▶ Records
★ ★ ★ ★
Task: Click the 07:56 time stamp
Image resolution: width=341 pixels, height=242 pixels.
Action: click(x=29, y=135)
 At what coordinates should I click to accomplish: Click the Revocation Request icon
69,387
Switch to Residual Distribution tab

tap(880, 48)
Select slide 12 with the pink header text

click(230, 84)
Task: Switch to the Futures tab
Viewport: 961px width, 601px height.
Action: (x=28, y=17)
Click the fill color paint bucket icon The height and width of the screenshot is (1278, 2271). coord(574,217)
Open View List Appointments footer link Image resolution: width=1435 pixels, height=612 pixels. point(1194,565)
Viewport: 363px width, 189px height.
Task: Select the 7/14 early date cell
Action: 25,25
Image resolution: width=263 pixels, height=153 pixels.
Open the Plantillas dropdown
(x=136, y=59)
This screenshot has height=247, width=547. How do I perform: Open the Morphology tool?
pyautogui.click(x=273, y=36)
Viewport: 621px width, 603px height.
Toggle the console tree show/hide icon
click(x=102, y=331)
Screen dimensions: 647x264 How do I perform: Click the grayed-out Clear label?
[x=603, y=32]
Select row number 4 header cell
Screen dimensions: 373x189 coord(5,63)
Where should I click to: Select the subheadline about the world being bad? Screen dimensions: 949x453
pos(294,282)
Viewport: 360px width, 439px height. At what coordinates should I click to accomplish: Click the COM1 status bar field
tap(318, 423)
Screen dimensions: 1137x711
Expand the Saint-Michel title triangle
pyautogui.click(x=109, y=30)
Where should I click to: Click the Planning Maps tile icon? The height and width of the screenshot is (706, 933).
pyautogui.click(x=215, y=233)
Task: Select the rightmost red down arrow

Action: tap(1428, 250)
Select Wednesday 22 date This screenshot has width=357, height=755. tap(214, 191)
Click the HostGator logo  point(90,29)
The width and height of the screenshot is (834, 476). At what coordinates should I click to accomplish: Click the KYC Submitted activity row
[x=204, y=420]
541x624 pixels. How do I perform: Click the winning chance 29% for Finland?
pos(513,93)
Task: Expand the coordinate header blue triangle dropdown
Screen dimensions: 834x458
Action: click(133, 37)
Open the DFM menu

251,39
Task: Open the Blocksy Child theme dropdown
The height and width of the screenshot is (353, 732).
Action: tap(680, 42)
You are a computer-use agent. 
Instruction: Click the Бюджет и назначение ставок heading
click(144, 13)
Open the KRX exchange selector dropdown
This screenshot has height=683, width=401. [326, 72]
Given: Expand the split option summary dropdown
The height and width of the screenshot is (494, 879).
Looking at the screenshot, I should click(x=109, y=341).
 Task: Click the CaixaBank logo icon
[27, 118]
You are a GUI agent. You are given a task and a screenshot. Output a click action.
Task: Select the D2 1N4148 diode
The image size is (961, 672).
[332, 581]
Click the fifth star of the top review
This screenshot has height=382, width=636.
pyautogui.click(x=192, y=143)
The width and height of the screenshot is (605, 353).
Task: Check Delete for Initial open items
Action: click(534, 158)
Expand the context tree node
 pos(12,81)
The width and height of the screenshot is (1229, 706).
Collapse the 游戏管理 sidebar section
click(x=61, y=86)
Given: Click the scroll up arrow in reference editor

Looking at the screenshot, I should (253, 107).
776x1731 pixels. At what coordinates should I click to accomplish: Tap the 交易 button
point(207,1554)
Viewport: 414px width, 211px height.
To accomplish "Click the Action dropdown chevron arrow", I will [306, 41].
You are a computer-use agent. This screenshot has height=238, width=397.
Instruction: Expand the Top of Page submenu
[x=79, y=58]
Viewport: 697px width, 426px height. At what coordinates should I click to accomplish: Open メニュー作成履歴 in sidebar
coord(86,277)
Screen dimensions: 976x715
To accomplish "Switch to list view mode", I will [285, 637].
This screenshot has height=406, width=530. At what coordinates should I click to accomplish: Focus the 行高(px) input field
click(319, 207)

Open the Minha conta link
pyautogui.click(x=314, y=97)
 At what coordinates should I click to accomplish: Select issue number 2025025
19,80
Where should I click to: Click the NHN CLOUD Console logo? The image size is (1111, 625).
★ ★ ★ ★
▶ Goal
Please gather every line in the records above that contains the word "agent", treating a match as case-sensitive.

▶ Exercise answer
You are a computer-use agent. 
You are a GUI agent. You are given a task and a screenshot. Output a click action.
You are a computer-use agent. This screenshot has height=238, width=397.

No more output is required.